-------- Given text --------
Poetic license as a concept involves taking liberties, departing from norms and conventions, and subverting expectations for an intended lyrical effect. As a literary device, it would have been Cherington’s U.S. Poet Laureate/Pulitzer-Prize winning father’s stock and trade, but when that boundary busting habit of mind is used to violate the sovereignty of his daughter’s 17-year-old body, all poetry is wrecked. From that moment forward, for his daughter at least, the much-lauded linguistic communicator is reduced to little more than a narcissistic male leading with his libido. His indefensible actions, like a flood, locust infestation, or barn fire, are understandably devastating to young Gretchen.
Following her father’s odious sexual transgressions, the memoir continues with 150 pages of her regrowth, and self-determination is her tap root. Not to belabor this farming metaphor any further, what I appreciated most about Poetic License was that the assault took place in the middle of the story; not at the beginning, and not at the end. The author gives ample time to describing her path to recovery, a journey that necessarily includes breaking silence. I found her account to be sincere, heroic, and engaging. That the author finds healing through the written word is pure poetic justice.
I put down this memoir satisfied that I had been told what happened and how it affected the author.
It sounds so glamorous to have a famous Pulitzer prize winning poet for a father, a vivacious mother who hosts incredible parties, literary legends for guests (Anne Sexton, Allen Ginsburg) Summer spent in a cottage by the sea in Main. Cartwheels across the green lawn. This glamour comes with a heavy price. The poet father is self-absorbed and ultimately abusive. Gretchen Cherington struggles to make her own life and raise her own voice. This is a story of betrayal and hard won forgiveness.
If you’ve ever wondered what it might be like to grow up in the shadow of a famous American poet, read Gretchen Cherington’s memoir, Poetic License. Her father, Pulitzer Prize-winning, Poet Laureate Richard Eberhart was charming and charismatic, and their home frequently the center of gatherings with such greats as Allen Ginsburg, Anne Sexton, and even Robert Frost. But despite her privileged life, the author weaves a powerful story of what truly happened in his shadow, revealing the heartbreak of betrayal and assault that silenced her for far too long. Her memoir is her declaration that she is no longer willing to be silent. Beautifully written, with lines such as, “I’ve long loved the smell of pitch hardening on the trunk of an evergreen, pausing its growth as it gathers itself for winter,” Poetic License is a fascinating read. Her father, who believed in conveying truth, would be proud.
--------
▸ Assignment 1:
Using the reviews of the memoir Poetic License, answer these questions:
(a) How old was Gretchen Cherington when her father violated her body?
(b) How many pages does the memoir spend on her regrowth after her father's transgressions?
(c) What is the name of her father?
▸ Assignment 2: Carry on the reviews of the memoir Poetic License from their final sentence.
-------- Information provided --------
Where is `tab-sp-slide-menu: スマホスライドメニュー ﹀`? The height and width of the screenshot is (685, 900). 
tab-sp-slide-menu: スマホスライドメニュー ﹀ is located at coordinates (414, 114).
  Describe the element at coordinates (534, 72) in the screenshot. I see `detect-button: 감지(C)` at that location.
--------
▸ Your response 1:
(a) She was 17 years old.
(b) It spends 150 pages on her regrowth.
(c) Her father is Richard Eberhart.

▸ Your response 2:
Gretchen, as a little child, watches her father struggle with his career. As his career developed and he began winning awards and selling more books, he became more absent. More trips, lectures and less time at home as she was growing up, made a profound impact on her life. Then…several events compounded her relationship with her father.
I enjoy memoirs and this one is a favorite. I will be honest. I had never heard of Richard Eberhart (GASP!). Well, I might have studied him in college…but I swear I don’t remember. So, this story had me researching and studying his poems. I love learning new things and this one had me on the hunt, even if Eberhart is an unlikable human being. You must read this story to find out why!
Need a unique memoir…this one is it! It is powerful and very well written. It will have you struggling to
Grab it today!
I received a copy from the publisher for a honest review.
I loved this memoir! Cherington’s evocative writing pulled me in, so that I felt I was walking through her life with her as she reconciles the public image of her powerful father with her private reality. Her wry humor and insightful perspectives make the worlds she inhabited over her life—social, psychological, and contextual worlds– both real and relatable.
As she unpacks powerful family myths, discovering secret after secret to integrate into her evolving understanding of her life experience, her beautifully-written book reads like a mystery as well as compelling memoir. At times vulnerable and raw, at times reflective, Cherington shares her uplifting journey of reclaiming her life and her voice.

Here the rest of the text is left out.